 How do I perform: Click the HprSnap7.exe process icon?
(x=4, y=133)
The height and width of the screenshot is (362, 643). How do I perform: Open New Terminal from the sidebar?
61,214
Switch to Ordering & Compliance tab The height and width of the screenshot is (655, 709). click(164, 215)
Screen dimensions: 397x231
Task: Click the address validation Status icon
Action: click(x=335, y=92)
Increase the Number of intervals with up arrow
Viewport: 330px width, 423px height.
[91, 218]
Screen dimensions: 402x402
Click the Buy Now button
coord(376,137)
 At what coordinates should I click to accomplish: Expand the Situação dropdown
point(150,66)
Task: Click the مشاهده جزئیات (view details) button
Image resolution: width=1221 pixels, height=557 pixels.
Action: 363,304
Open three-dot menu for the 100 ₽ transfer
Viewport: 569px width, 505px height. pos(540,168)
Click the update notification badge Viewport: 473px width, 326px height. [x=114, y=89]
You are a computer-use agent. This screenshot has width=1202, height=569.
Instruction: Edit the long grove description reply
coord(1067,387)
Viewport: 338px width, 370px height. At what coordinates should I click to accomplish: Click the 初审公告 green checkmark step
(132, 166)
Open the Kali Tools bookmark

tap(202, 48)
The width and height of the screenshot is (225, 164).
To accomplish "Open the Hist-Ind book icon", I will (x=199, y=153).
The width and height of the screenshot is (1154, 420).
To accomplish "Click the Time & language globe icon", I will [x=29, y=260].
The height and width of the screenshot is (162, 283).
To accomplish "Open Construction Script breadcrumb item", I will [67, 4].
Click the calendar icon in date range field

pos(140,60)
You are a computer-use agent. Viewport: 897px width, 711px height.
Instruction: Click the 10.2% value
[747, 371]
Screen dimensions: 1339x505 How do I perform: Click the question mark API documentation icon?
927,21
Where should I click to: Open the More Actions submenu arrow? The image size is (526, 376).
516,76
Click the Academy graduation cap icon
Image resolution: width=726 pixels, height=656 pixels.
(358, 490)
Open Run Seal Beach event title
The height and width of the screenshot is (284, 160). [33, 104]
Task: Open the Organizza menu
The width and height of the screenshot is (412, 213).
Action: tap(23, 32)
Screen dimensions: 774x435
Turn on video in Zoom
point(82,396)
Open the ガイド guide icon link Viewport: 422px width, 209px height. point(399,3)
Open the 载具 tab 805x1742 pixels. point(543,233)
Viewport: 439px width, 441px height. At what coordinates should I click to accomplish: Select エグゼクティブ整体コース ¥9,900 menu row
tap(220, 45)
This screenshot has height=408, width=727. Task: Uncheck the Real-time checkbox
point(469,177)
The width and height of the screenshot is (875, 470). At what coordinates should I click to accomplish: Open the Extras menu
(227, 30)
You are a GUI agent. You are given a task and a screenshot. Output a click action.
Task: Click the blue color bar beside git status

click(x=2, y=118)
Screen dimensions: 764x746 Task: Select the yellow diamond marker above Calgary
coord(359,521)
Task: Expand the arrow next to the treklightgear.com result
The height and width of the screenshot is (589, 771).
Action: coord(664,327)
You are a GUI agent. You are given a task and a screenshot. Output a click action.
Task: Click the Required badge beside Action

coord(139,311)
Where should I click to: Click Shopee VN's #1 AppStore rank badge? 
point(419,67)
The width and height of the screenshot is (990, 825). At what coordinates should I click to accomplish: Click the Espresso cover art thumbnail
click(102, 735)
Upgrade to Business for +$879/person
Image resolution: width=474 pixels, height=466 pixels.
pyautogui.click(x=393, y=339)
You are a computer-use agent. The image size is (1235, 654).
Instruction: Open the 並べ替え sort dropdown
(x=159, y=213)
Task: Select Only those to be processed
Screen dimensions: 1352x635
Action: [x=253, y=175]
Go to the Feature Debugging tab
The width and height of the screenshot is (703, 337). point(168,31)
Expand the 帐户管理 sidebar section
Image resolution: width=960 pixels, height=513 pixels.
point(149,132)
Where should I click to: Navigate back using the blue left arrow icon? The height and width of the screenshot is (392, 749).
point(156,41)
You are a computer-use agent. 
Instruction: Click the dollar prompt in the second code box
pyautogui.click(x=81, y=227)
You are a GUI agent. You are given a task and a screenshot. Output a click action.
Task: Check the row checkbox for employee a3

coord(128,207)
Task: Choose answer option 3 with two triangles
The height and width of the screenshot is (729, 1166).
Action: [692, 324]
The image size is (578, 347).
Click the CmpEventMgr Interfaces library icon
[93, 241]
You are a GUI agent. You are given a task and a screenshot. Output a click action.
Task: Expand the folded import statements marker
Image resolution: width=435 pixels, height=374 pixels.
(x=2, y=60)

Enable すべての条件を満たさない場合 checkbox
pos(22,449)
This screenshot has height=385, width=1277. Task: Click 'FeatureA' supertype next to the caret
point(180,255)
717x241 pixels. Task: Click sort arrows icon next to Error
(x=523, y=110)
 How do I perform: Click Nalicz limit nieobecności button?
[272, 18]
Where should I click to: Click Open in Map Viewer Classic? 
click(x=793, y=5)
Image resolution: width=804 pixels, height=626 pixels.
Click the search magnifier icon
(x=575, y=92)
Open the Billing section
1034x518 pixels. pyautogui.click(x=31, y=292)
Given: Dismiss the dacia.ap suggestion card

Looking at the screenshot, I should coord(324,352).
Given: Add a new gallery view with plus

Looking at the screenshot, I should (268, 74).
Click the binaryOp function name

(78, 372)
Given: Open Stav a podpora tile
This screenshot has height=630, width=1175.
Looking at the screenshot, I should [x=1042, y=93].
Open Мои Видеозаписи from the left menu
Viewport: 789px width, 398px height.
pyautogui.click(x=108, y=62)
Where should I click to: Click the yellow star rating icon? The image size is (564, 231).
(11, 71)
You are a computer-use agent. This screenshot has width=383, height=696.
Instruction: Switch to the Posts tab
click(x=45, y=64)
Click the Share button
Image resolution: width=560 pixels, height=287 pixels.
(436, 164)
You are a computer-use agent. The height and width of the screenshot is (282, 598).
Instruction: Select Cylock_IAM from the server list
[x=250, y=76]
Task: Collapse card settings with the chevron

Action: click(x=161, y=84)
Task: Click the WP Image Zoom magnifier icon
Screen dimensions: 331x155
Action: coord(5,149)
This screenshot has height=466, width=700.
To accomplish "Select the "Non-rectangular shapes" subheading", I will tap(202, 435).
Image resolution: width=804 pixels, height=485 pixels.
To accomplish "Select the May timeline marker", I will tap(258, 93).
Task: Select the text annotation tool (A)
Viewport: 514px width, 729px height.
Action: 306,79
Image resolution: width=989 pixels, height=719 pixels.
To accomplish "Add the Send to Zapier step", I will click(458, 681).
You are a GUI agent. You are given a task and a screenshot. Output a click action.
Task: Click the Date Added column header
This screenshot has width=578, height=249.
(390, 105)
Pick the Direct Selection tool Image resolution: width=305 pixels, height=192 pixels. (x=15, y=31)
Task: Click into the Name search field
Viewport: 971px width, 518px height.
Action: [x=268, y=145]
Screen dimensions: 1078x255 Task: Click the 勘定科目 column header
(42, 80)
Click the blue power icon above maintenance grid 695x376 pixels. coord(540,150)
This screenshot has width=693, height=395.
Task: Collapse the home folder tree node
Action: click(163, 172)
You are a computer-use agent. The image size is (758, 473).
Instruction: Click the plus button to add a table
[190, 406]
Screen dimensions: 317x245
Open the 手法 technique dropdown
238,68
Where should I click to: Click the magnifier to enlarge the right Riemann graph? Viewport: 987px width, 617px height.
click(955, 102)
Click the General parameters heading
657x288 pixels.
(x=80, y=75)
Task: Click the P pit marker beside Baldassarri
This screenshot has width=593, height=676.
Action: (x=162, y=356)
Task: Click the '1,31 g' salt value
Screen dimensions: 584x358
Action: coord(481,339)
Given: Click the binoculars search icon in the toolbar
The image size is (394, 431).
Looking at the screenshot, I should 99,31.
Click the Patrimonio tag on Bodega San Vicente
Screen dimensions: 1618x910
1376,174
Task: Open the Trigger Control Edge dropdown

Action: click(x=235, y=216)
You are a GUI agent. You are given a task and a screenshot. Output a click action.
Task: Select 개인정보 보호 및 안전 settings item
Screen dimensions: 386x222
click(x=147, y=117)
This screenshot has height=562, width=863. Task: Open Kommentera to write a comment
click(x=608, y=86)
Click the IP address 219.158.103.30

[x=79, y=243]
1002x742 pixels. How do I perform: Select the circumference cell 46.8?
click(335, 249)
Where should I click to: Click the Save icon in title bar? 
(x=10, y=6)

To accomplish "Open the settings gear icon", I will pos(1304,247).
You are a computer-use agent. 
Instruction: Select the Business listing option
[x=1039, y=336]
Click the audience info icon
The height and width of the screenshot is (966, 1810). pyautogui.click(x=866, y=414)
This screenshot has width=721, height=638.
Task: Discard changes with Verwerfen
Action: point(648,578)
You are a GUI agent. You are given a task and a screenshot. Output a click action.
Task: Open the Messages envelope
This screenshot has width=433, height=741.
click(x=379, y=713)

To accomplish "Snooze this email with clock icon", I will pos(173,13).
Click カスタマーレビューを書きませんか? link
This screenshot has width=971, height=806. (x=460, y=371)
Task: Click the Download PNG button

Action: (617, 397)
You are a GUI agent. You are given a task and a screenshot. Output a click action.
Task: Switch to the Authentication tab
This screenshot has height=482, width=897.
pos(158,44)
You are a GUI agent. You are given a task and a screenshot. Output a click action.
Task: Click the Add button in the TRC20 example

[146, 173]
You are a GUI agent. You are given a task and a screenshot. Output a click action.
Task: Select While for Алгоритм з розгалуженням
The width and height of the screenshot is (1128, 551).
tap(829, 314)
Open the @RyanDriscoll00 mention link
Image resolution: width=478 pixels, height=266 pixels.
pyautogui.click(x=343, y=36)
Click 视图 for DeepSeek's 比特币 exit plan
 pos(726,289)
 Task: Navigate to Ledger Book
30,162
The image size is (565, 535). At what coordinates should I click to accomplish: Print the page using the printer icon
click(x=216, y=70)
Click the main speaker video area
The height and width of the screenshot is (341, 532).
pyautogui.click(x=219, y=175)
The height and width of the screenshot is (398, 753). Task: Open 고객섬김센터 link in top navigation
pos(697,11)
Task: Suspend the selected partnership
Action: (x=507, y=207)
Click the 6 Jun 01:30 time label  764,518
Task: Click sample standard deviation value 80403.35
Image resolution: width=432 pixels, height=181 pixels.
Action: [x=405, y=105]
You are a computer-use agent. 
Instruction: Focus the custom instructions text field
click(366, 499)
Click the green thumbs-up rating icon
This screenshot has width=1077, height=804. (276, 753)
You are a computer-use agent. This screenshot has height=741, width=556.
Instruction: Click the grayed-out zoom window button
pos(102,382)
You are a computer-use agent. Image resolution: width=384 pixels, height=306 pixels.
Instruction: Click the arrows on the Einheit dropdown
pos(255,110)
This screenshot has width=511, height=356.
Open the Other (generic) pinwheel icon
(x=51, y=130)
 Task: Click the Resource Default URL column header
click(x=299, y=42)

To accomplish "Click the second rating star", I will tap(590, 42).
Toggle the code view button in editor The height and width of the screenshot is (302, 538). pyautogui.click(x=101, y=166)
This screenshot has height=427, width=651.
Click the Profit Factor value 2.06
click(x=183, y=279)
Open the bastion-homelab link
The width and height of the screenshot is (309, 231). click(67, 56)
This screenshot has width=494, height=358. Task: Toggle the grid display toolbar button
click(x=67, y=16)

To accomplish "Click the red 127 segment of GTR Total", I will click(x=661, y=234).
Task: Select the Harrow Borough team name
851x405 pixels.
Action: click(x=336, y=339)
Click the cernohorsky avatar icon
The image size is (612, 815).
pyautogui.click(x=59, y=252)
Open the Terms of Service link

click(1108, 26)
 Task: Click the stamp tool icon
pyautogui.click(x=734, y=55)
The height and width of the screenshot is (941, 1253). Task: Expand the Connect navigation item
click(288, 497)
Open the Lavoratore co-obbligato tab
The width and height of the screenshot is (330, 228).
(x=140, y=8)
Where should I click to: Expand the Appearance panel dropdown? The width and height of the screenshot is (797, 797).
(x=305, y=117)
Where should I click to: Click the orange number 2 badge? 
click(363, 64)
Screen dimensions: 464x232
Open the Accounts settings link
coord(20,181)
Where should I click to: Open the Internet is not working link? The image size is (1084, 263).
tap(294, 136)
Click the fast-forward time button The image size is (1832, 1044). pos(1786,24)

+-------+

#### WORK ORDER:
How many lines of these entries contain the string "computer"? Reply with the number alone.

#### WRITTEN ANSWER:
11